» **L'EXERCICE**:
Recopiez intégralement les lignes des données, depuis la ligne contenant « The image size » jusqu'à la fin des données, ces deux bornes comprises, en mettant à l'échelle les coordonnées des réponses : multipliez-les par 0,7 et arrondissez-les à l'entier le plus proche, les demis vers le haut. N'incluez pas les images dans votre réponse.

[Entrées enregistrées d'une collection]

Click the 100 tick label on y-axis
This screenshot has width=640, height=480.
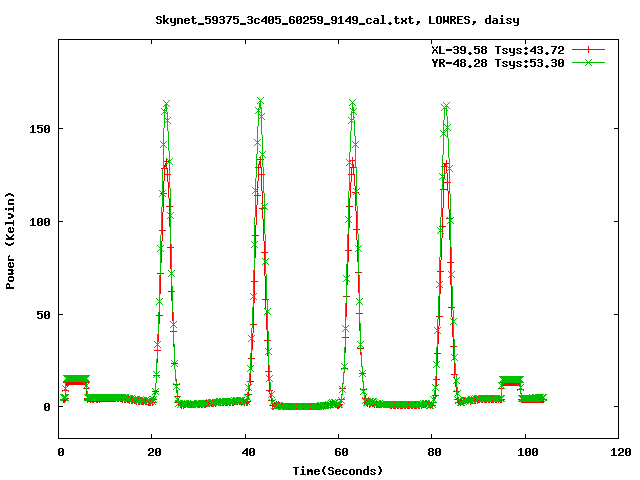tap(41, 222)
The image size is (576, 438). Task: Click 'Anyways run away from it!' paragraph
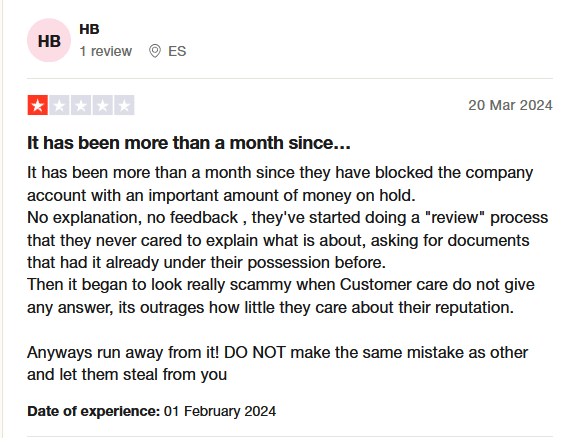coord(277,363)
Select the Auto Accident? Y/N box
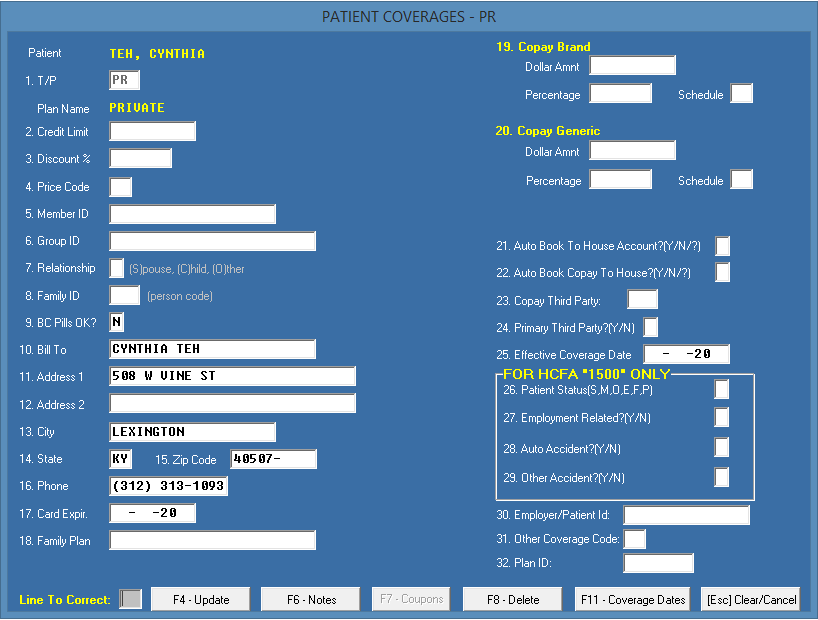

» **RÉSULTAT CI-DESSOUS**:
The image size is (576, 438). Task: Click 'Anyways run away from it!' paragraph
coord(194,254)
Select the Auto Accident? Y/N box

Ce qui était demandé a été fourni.